La forma de los edificios condiciona el consumo energético de las ciudades

18/12/2015

En la ciudad de Nueva York (EEUU), aproximadamente el 66% del consumo energético está destinado a calentar, enfriar e iluminar los edificios. Pasa algo parecido en otras ciudades de Norteamérica.

Las formas de estos edificios determinan en gran parte cómo esta energía irradia el medio ambiente. En otras palabras, el perfil urbano de una ciudad es un importante factor en su huella de carbono.

Eso suscita un conjunto de preguntas interesantes. ¿Cómo varían las formas de los edificios entre una ciudad y otra, en particular en función del tamaño de la ciudad? Y, ¿podría esto dar paso a un entendimiento más generalizado de cómo cambia el consumo energético mientras crezcan o encojan las ciudades?

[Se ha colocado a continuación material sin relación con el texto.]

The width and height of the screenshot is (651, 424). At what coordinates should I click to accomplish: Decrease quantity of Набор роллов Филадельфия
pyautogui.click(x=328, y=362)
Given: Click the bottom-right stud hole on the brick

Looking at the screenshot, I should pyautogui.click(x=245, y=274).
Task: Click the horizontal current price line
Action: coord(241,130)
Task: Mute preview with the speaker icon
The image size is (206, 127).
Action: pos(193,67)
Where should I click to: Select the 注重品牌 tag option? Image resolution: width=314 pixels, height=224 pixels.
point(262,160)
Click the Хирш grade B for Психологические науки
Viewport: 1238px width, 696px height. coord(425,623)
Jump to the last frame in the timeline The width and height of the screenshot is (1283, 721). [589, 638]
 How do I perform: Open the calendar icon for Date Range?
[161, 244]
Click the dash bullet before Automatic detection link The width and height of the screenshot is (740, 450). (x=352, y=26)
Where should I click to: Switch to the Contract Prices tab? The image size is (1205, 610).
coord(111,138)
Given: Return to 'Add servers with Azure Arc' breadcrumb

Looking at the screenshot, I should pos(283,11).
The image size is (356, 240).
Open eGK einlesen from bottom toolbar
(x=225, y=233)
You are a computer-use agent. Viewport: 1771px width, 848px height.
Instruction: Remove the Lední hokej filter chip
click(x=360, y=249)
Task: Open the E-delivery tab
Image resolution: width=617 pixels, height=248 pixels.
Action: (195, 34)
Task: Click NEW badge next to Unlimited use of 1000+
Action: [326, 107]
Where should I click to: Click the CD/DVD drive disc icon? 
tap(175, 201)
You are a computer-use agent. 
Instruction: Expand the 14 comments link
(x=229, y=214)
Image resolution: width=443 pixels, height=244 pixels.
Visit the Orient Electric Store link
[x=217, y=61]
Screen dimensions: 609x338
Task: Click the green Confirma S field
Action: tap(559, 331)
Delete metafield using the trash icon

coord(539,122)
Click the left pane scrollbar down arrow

Hoy recibimos una respuesta gracias al trabajo de Markus Schlapfer del Instituto de Santa Fe y sus compañeros, que han analizado la forma de casi cinco millones de edificios en ciudades de varios tamaños de Norte América. Dicen que existe una sencilla relación entre la altura media de los edificios y el tamaño de la ciudad, y que esto tiene unas importantes implicaciones para el modo de consumo energética de las ciudades.